▶ _TEXT_:
□ □ □ □ □

Content Libraries Interview Questions

#48. What is the Content Library?

Content Library is the central location point between two different geographical locations with vCenter Servers where you can store VM templates, ISO images, scripts, etc., and share them between geographical locations

#49. What are the main benefits of content libraries?

We create VM templates and share on another geographical location without creating again on other locations. It has many benefits, such as sharing and consistency, storage efficiency, and secure subscription.

#50. How many types of Content Libraries have?

It has three types:

  • Local: library of local control.
  • Published: local library which contents (VM templates, ISO images, etc.) for a subscription.
  • Subscribed: A library that syncs with the published library

#51. What are the requirements and limitations of Content Libraries?

A content library has the following requirements and limitations

  • Single storage, which can size up to 64TB
  • Maximum of 256 items per library
  • Sync occurs once every 24 hours

#52. What is VMFS?

VMFS is a file system for a VM in VMware vSphere. VMFS is a datastore that is responsible for storing virtual machine files. VMFS can also store large files, which size can be up to 64TB in vSphere 6.0. In the latest versions of VMware vSphere, VMFS 6 is used to store VMs.

VSAN Interview Questions

#53. What is vSAN?

Virtual SAN is software-defined storage first introduced in vSphere 5.5 and is fully integrated with vSphere. It aggregates locally attached storage of ESXi hosts, which are part of a cluster, and creates a distributed shared solution.

#54. What is cold migration?

To move a powered-off VM from one host to another is called cold migration.

#55. What is Storage vMotion?

To move a powered-on VM from one datastore to another is called Storage vMotion.

#56. What are the different configuration options for VSAN?

There are two configuration options for  vSAN:

  • Hybrid: Uses both flash-based and magnetic disks for storage. Flash are used for cashing, while magnetic disks are used for capacity or storage.
  • All-Flash: Uses flash for both caching and for storage

#57. Are there VSAN-ready nodes available in the market?

Yes, vSAN-ready, such as VxRail 4.0 and 4.5, are available in the market. VxRail is the combination of min 3 servers that are part of a cluster and can scale up to 64 servers.

#58. How many minimum servers/hosts are required to configure vSAN?

To configure a vSAN, you should have a minimum of 3 ESXi hosts/servers in the form of a vSAN cluster. If one of the servers fails, a vSAN cluster will fail.

#59. How many maximum ESXi hosts are allowed for vSAN?

64 hosts are allowed to configure a vSAN cluster at maximum.

#60. How many disk groups and max magnetic disks are allowed in a single disk group?

A maximum of 5 disk groups are allowed on an ESXi host, which is a part of a vSAN cluster, and a maximum of 7 magnetic and 1 SSD per disk group is allowed.

#61. How many types of storage can we use in our virtual environment?

  • Direct Attached Storage
  • Fiber Channel (FC)
  • iSCSI
  • Network Attached Storage (NAS)

#62. What is NFS?

Network File System (NFS) is a file-sharing protocol that ESXi hosts use to communicate with a NAS device. NAS is a specialized storage device that connects to a network and can provide file access services to ESXi hosts.

#63. What is Raw Device Mapping (RDM)?

Raw Device Mapping (RDM) is a file stored in a VMFS volume that acts as a proxy for a raw physical device. RDM enables you to store virtual machine data directly on a LUN. RDM is recommended when a VM must interact with a real disk on the SAN.

#64. What is iSCSI storage?

□ □ □ □ □

▶ _COLLECTED DATA_:
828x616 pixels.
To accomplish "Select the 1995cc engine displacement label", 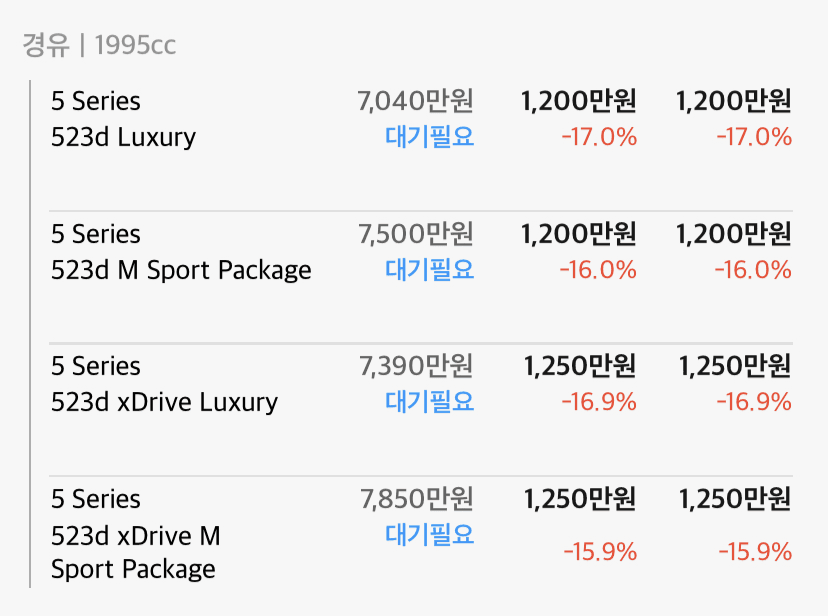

□ □ □ □ □

▶ _GIVEN REQUEST 1_:
According to the VMware interview text, what is the maximum number of items a content library can hold?
▶ _GIVEN REQUEST 2_:
Retype the stretch of the VMware interview text from "A content library" through "What is vSAN?".

▶ _WORKED ANSWER 1_:
256 items per library.

▶ _WORKED ANSWER 2_:
A content library has the following requirements and limitations

  • Single storage, which can size up to 64TB
  • Maximum of 256 items per library
  • Sync occurs once every 24 hours

#52. What is VMFS?

VMFS is a file system for a VM in VMware vSphere. VMFS is a datastore that is responsible for storing virtual machine files. VMFS can also store large files, which size can be up to 64TB in vSphere 6.0. In the latest versions of VMware vSphere, VMFS 6 is used to store VMs.

VSAN Interview Questions

#53. What is vSAN?